====== Material for the task

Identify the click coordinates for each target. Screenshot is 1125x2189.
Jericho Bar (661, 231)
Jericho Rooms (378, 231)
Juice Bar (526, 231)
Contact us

============

Render each line of the items above as a JSON list of strings, one string per line, with blank lines omitted.

Solved problem.
[
  "Identify the click coordinates for each target. Screenshot is 1125x2189.",
  "Jericho Bar (661, 231)",
  "Jericho Rooms (378, 231)",
  "Juice Bar (526, 231)",
  "Contact us"
]